Lab 6: Assembler — Two-Pass Tokenizer and VOF Emitter · CSA-110

Week: 6
Points: 20
Time: ~5 hours
Deliverable: toolchain/assembler/ directory + round-trip verification output + diary/week-06.md

What you ship

toolchain/assembler/pass1.py — tokenizer and label collector
toolchain/assembler/encode.py — instruction encoders for all 11 instructions + 8 pseudo-instructions
toolchain/assembler/pass2.py — encoding pass
toolchain/assembler/emit_vof.py — VOF v1 emitter
toolchain/assembler/asm.py — command-line entry point
asm/week-06/sum-to-n-vof.vof — assembled output
lab6_roundtrip.txt — diff showing assembler output matches riscv64-linux-gnu-as output
diary/week-06.md

Lab 6.1: Pass 1 — tokenizer and label collector

Write pass1.py. Requirements:

Strip comments (everything after #)
Handle label definitions: lines ending with : record the label and its address in self.symbols
Handle directives: .text, .data, .globl (ignore for now; reserve for Week 7)
For each non-label, non-directive line: append (address, mnemonic, operands_list) to self.instructions
Increment self.lc by 4 for each instruction

Test with five programs including:

A program with forward references (labels defined after use)
A program with two labels pointing to the same address (adjacent labels)
A program with no labels

python3 -c "
from pass1 import RV32ILiteAssembler
asm = RV32ILiteAssembler()
asm.pass1(open('asm/week-06/test-forward-ref.s').read())
print('Symbols:', asm.symbols)
print('Instructions:', len(asm.instructions))
"

Lab 6.2: Encoder

Write encode.py. Implement encoders for all 11 RV32I-Lite instructions and the 8 pseudo-instructions:

Pseudo	Expands to
`LI rd, imm`	`ADDI rd, x0, imm`
`MV rd, rs`	`ADDI rd, rs, 0`
`NOP`	`ADDI x0, x0, 0`
`NOT rd, rs`	`XORI rd, rs, -1`
`NEG rd, rs`	`SUB rd, x0, rs`
`J label`	`JAL x0, label`
`RET`	`JALR x0, x1, 0`
`CALL label`	Two instructions: `AUIPC x1, upper; JALR x1, x1, lower` (or use JAL if within range)

Unit-test each encoder:

# tests/test_encode.py
import unittest
from encode import encode_add, encode_addi, encode_beq, ...
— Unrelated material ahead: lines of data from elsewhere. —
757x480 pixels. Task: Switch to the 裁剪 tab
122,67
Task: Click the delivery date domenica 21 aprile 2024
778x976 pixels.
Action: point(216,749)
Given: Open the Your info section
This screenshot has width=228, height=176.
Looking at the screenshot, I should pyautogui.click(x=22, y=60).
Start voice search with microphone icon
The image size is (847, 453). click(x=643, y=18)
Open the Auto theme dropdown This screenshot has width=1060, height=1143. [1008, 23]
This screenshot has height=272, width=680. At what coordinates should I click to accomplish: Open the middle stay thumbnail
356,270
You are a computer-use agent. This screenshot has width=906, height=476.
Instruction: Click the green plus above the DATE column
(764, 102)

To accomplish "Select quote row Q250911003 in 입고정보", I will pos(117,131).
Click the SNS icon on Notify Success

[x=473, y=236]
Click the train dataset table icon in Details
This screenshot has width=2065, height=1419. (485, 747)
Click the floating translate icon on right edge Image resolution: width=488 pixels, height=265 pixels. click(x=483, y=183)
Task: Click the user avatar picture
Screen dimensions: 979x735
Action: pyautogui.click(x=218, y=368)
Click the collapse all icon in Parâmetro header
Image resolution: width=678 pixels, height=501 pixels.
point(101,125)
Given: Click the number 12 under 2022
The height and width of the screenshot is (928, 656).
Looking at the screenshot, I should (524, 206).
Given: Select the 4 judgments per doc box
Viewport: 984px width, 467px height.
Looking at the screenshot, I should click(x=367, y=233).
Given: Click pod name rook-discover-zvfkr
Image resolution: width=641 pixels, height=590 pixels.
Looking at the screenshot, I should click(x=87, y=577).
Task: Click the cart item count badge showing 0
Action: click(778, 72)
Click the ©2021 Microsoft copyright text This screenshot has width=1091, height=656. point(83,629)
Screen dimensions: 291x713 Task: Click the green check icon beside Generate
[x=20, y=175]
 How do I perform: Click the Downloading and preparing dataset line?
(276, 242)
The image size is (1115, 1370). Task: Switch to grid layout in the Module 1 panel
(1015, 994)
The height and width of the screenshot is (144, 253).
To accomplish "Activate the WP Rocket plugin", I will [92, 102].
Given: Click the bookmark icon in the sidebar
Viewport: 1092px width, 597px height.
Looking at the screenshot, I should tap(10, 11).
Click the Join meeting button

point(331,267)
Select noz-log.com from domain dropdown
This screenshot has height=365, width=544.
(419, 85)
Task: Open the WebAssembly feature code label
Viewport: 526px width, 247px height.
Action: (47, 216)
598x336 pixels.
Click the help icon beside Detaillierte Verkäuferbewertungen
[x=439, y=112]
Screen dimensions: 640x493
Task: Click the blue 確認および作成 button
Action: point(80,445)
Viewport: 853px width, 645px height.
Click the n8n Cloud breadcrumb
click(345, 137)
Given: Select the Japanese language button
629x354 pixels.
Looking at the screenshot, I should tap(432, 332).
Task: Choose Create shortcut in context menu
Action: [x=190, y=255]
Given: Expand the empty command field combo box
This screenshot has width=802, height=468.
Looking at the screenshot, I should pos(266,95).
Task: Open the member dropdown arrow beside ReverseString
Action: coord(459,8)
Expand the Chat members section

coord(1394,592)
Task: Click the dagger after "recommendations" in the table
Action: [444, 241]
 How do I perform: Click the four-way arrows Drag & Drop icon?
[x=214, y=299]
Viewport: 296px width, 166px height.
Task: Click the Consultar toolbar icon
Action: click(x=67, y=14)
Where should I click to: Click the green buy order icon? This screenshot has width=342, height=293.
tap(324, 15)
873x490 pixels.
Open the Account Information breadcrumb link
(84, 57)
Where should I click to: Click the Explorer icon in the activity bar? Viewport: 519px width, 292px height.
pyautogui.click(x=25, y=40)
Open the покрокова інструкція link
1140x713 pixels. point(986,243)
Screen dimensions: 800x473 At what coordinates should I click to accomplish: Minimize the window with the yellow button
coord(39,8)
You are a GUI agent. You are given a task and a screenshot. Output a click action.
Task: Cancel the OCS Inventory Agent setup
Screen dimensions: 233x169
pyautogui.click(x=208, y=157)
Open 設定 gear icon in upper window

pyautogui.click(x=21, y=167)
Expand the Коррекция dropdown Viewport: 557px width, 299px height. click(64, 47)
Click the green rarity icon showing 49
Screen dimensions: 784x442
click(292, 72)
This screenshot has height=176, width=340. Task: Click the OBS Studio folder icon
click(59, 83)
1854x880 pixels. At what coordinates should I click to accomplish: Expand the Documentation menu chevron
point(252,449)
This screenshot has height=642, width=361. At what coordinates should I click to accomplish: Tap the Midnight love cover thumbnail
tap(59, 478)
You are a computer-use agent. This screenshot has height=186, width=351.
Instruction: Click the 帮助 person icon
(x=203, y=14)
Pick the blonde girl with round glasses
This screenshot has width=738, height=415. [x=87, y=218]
class TestEncoders(unittest.TestCase):
    def test_add(self):
        # ADD x3, x1, x2
        self.assertEqual(encode_add(3, 1, 2), 0x00208133)  # (not the real hex; verify manually)
    
    def test_beq_forward(self):
        # BEQ x1, x2 with +8 offset
        instr = encode_beq(1, 2, 8)
        self.assertEqual(instr & 0x7F, 0b1100011)  # B-type opcode
        # Verify the immediate reassembly produces +8

Lab 6.3: Pass 2 and VOF emitter

Write pass2.py and emit_vof.py.

pass2.py iterates over self.instructions and calls the appropriate encoder for each mnemonic. For branch and jump instructions, it looks up the target in self.symbols and computes the PC-relative offset.

emit_vof.py writes the VOF v1 binary format: header (magic bytes VOF1), .text section, .symtab section, .reloc section. Use the VOF v1 spec at handouts/vof-v1-spec.md.

Assemble sum-to-n.s:

python3 toolchain/assembler/asm.py asm/week-06/sum-to-n.s -o asm/week-06/sum-to-n-vof.vof

Extract the .text section from the VOF and compare against Lab 4.4's verified hex:

python3 -c "
from emit_vof import read_vof
vof = read_vof('asm/week-06/sum-to-n-vof.vof')
print(' '.join(f'{b:02x}' for b in vof.text))
"

Lab 6.4: Round-trip verification

This is the assembler's correctness certificate. Assemble sum-to-n.s with your assembler and with riscv64-linux-gnu-as. Compare the text sections:

# Your assembler
python3 toolchain/assembler/asm.py asm/week-06/sum-to-n.s -o /tmp/yours.vof
python3 -c "from emit_vof import read_vof; v=read_vof('/tmp/yours.vof'); open('/tmp/yours.hex','wb').write(v.text)"

# GNU assembler
riscv64-linux-gnu-as -march=rv32i -mabi=ilp32 asm/week-06/sum-to-n.s -o /tmp/gnu.o
riscv64-linux-gnu-objdump -j .text -s /tmp/gnu.o | grep '^ ' | \
    awk '{print $2$3$4$5}' | xxd -r -p > /tmp/gnu.hex

diff <(xxd /tmp/yours.hex) <(xxd /tmp/gnu.hex) > lab6_roundtrip.txt
cat lab6_roundtrip.txt
# Expected: empty (no differences)

If there are differences: identify which instruction they're from, explain the discrepancy, and fix your encoder.

Toolchain Diary

Record in diary/week-06.md:

Whether you used the one-pass or two-pass strategy initially and what forced you to two passes
Comparison to your CSA-102 6502 assembler: line count, complexity, what's different
The round-trip result: any discrepancies found and fixed

Grading

Component	Points
`pass1.py`: tokenizer handles forward references, adjacent labels, comments	5
`encode.py`: all 11 instructions + 8 pseudo-instructions with unit tests	8
Round-trip verification: `lab6_roundtrip.txt` shows zero differences	5
Toolchain Diary: CSA-102 comparison	2